January 2020
Robbi Nester
rknester@gmail.com
rknester@gmail.com
Bio Note:
Robbi Nester is still plugging away at poetry, watching the world combust around her. She is the author of four books of poetry:
a chapbook, Balance (White Violet, 2012) and three collections—A Likely Story (Moon Tide, 2014), Other-Wise (Kelsay, 2017), and
Narrow Bridge (Main Street Rag, 2019). She has also edited two anthologies of poetry: The Liberal Media Made Me Do It! (Nine Toes, 2014)
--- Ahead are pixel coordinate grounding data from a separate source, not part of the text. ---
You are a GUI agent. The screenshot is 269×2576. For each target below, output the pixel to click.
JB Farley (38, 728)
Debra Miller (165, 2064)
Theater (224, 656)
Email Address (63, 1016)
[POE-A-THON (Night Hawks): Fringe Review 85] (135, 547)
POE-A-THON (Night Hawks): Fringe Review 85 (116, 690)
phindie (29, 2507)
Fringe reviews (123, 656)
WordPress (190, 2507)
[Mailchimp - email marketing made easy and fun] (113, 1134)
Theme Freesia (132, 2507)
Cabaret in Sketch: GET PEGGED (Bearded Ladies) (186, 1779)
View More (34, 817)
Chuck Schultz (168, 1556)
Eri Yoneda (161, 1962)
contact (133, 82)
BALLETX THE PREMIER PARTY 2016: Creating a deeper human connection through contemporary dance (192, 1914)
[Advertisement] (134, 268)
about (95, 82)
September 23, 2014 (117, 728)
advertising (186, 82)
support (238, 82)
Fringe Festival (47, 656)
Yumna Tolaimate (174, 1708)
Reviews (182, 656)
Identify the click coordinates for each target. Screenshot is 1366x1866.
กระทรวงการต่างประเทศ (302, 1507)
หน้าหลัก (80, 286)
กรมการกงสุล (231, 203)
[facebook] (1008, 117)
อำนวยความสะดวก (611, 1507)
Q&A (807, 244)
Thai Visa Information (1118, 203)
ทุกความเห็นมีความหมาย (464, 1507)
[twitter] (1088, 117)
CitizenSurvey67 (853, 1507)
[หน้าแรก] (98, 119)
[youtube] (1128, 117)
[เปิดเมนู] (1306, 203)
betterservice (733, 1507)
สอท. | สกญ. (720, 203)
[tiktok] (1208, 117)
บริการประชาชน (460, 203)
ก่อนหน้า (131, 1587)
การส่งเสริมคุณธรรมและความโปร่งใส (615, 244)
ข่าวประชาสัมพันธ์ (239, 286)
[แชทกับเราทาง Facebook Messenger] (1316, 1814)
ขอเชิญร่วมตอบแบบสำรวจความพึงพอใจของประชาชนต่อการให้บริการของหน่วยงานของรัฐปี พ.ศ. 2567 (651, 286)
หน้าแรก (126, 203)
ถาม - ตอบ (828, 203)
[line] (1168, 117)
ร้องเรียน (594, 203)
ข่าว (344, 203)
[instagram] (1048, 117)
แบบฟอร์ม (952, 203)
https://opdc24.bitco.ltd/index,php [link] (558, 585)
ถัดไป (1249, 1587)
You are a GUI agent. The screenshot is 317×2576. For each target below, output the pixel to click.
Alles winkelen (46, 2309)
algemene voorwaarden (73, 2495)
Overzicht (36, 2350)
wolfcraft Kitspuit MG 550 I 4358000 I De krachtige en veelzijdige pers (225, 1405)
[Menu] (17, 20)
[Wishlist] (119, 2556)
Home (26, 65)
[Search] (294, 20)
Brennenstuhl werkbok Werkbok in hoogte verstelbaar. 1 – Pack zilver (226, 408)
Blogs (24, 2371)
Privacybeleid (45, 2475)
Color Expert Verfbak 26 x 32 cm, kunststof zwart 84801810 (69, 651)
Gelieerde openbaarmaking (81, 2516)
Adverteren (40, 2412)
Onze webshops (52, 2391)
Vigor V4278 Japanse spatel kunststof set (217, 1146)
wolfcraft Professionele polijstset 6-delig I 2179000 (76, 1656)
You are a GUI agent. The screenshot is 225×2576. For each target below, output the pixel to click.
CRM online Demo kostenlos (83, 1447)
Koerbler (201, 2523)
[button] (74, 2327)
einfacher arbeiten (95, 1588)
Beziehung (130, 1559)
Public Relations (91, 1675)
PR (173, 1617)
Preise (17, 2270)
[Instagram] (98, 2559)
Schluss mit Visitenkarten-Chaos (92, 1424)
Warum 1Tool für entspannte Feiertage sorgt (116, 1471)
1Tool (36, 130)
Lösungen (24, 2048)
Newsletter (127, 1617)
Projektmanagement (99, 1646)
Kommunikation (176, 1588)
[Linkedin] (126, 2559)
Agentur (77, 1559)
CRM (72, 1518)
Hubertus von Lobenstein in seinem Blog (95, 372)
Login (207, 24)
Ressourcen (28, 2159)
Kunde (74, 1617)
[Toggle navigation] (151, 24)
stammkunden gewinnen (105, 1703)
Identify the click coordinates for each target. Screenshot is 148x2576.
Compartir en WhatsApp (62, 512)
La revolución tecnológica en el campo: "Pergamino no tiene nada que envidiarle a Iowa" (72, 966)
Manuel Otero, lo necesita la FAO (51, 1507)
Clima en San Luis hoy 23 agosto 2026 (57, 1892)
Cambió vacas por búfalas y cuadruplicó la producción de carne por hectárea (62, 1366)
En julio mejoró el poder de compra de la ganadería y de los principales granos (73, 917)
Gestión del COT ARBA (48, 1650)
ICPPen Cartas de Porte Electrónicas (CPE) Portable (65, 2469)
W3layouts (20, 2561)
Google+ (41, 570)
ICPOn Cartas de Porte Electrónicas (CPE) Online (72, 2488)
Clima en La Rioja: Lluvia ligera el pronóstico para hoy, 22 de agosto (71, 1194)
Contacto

and Over the Moon: Birds, Beasts, and Trees—celebrating the photography of Beth Moon, which was published as a special issue of
Poemeleon Poetry Journal. Robbi's poetry has appeared widely in journals and anthologies.
For R
The letter “r” is tricky.
It takes many forms,
sometimes relaxing
into a smooth loop, or
a rabbit, loping across
the page. Sometimes,
like a snail, it slouches
along the length of the line
impersonating an “n.”
In cursive, it rises
and falls, setting off
a gentle ripple—a ring of o’s
in careful script.
In a calligraphic hand,
R kicks like a can-can dancer,
striding the ramp from
cabaret stage to audience
with a risqué air, caught
in the red glare of the
spotlight, raising high
its ruffled skirts. In plain
print, it seems the most
rueful of letters, standing
there ruminating
in the pouring rain.
Dream
Last night, my heavy body
bound me to an earth
as weary and wounded
as myself. But while I slept,
the hills grew green
beneath me—the neon
of new grass, the shade
of hope. Now, I’m bounding
with a body made of light,
closer to the ground,
taking strength
from this new-minted earth.
Camouflage
Removed from its world of light
and shadows, the tiger seems
the definition of conspicuous.
But in the sun-streaked jungle,
this bright coat becomes invisible.
The enormous, too, escapes
the eye because of scale.
The sea distracts us with its regularity,
its lullaby of lapping breakers.
Beneath this skin of sameness lurks
a forest of bright tube worms on the dark
sea floor, or the blue whale, big
as a ten-wheeler, who could swamp
our ships with one flick of a fluke,
but doesn’t, sailing on about
his business, ignoring us, our vessels
mere snags in the sea’s wrinkled silk.